The Michigan Association of Health Plans, which represents 10 of 11 Medicaid health plans in Michigan, has maintained for years that a single system for mental and physical care would improve care.
“Integrating mental health and physical health into one comprehensive process is our ultimate goal,” its website states.
Dominick Pallone, its executive director, told Bridge the fears about loss of care under an integrated system are unfounded.
“We’ve seen this work in other states,” he said, naming Arizona, which switched in 2018 to Medicaid coverage that covers physical and mental health under a single plan.
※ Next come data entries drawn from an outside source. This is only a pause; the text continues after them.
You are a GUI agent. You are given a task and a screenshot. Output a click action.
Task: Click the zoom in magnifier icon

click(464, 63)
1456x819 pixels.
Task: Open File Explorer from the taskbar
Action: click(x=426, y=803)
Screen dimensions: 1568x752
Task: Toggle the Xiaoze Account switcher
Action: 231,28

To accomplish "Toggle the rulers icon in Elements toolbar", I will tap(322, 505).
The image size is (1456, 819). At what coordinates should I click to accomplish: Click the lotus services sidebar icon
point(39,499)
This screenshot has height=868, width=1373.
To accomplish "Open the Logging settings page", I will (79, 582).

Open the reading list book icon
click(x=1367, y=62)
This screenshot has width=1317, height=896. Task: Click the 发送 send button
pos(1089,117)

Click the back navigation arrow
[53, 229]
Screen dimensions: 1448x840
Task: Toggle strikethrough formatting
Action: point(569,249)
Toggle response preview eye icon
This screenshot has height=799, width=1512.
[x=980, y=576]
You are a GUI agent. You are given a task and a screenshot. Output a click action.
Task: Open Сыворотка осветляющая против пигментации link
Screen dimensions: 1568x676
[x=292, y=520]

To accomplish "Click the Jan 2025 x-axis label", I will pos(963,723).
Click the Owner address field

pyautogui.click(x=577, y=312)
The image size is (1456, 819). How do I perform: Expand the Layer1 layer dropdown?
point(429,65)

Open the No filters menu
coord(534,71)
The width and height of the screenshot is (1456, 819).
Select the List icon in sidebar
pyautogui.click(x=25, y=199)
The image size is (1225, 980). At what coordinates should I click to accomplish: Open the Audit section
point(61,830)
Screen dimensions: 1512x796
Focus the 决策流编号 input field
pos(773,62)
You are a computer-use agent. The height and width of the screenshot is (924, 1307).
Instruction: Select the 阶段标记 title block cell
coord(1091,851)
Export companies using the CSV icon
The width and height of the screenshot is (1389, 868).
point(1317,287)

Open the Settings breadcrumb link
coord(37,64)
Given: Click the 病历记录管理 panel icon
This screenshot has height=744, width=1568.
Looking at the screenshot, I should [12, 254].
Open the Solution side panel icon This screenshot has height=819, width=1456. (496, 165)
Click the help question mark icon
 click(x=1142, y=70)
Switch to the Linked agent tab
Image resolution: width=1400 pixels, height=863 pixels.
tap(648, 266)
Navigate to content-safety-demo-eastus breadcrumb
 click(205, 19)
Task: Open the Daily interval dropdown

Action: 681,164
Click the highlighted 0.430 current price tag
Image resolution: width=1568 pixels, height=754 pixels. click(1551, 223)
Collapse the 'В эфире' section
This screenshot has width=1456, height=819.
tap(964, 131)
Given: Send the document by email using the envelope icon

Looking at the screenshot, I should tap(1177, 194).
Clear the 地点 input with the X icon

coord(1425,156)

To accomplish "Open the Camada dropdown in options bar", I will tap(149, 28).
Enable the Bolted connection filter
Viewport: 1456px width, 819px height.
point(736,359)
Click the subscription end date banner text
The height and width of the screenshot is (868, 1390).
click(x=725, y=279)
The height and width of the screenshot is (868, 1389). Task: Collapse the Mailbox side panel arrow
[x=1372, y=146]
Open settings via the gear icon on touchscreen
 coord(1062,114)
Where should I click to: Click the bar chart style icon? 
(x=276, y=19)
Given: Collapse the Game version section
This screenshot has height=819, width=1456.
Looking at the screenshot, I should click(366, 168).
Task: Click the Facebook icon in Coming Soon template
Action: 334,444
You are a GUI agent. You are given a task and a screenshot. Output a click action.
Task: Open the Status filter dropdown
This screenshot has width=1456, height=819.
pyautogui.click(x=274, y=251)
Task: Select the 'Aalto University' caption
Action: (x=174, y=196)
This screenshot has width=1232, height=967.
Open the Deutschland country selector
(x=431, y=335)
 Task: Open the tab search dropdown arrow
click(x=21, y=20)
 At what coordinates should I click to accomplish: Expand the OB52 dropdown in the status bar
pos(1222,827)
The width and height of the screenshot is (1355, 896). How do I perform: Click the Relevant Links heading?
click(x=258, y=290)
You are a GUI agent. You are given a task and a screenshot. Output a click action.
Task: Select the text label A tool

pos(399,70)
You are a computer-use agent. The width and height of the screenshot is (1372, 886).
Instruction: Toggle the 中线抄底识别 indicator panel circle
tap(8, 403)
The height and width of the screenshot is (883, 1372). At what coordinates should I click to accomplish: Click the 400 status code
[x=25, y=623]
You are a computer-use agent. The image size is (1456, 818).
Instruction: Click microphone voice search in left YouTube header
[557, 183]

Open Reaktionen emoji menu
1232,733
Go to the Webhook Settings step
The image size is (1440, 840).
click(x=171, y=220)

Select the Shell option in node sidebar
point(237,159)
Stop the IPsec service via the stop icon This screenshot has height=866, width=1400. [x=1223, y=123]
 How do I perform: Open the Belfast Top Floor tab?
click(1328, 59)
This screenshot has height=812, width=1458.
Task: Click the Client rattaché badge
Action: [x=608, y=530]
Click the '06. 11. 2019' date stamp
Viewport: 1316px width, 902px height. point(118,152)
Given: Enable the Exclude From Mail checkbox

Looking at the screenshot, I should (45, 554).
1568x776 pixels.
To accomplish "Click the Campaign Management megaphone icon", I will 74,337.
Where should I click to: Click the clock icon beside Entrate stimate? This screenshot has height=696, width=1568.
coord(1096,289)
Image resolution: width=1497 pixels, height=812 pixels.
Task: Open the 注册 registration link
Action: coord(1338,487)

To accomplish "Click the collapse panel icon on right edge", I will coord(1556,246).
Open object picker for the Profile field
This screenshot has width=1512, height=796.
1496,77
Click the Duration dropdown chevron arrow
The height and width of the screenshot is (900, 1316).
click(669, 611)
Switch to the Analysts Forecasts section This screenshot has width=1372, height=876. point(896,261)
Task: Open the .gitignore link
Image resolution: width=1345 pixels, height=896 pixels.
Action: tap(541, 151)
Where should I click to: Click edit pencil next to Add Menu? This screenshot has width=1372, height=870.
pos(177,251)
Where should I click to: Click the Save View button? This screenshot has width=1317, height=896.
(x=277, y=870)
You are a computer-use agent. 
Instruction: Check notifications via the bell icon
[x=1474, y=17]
“We believe this will allow greater access to service for those with behavioral needs,” Pallone said.
Marianne Udow-Phillips, executive director of the University of Michigan’s Center for Health and Research Transformation, said this latest political flare-up over mental health care underscores what’s at stake.
“How we should deliver mental health services in Michigan is really a crucial issue. It’s a core question that is still on the table,” she said.
“We’ll see what Governor Whitmer does.”
Bridge reached out to Whitmer’s office on the question of whether she would veto all or part of the mental health boilerplate, but did not hear back.
In the meantime, the current mental health system continues to face its own challenges.
Earlier this year, the state said it intended to cancel its contract Oct. 1 with Lakeshore Regional Entity, which coordinates behavioral health care for about 30,000 poor and disabled residents in West Michigan.
It cited fiscal problems dating back years, including a deficit of nearly $24 million in 2017 that exhausted its reserves forcing the state to cover about $7 million in overspending.
In August, the state agreed to temporarily extend its contract pending appeal.
Sheehan, of the Community Mental Health Association of Michigan, said Lakeshore Regional Entity’s predicament is symptomatic of years of systematic cuts in mental health funding in Michigan.
“The system has been poorly funded the past five years. You’ve had a gap of about $100 million for the last three years.”
Analysis by the association found that chronic funding shortfalls are limiting the state’s ability to address a range of issues tied to mental health, including the opioid crisis, suicide prevention, homelessness and community support for people with disabilities.
“While the demand for a wide range of mental health services, in communities across Michigan, has grown dramatically over the past several years, the funding for the public mental health system responsible for meeting those needs has not,” the analysis stated.